| Task details |
Search the data for the string "宏信超市IPO" and extract every line where it appears.
· · ·
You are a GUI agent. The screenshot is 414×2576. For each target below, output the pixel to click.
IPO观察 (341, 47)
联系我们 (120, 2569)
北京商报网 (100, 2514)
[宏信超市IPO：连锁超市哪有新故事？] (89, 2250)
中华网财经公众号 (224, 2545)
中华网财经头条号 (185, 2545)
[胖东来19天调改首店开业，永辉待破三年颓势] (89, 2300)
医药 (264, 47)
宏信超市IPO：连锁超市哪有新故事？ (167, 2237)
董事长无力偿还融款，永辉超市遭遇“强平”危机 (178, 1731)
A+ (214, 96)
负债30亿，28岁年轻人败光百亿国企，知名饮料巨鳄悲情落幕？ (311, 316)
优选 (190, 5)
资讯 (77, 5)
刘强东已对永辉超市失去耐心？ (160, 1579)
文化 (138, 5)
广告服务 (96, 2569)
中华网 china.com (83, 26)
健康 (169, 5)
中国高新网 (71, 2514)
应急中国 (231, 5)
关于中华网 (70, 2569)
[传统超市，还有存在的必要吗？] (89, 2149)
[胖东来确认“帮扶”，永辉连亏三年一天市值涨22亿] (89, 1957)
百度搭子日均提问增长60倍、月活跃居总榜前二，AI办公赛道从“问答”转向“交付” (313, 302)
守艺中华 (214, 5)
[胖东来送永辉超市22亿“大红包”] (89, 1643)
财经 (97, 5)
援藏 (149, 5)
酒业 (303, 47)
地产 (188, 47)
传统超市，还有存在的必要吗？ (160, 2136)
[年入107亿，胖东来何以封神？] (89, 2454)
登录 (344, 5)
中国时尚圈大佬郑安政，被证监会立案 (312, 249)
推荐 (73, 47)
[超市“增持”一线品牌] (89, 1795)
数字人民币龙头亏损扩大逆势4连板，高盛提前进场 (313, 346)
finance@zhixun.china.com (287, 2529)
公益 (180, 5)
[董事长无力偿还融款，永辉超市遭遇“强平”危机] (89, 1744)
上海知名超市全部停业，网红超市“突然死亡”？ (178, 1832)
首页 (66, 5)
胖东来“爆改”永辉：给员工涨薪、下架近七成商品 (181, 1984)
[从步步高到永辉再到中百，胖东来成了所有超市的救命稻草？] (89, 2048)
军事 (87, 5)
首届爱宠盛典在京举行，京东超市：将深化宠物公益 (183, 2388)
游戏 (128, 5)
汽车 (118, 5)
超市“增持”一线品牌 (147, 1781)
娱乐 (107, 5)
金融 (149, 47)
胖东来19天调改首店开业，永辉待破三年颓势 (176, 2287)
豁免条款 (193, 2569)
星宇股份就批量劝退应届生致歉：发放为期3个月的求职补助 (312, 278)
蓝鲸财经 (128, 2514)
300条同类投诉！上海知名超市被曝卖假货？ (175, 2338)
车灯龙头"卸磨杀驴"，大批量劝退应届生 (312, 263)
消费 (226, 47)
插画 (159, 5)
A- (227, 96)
· · ·
| Exercise solution |
[宏信超市IPO：连锁超市哪有新故事？] (89, 2250)
宏信超市IPO：连锁超市哪有新故事？ (167, 2237)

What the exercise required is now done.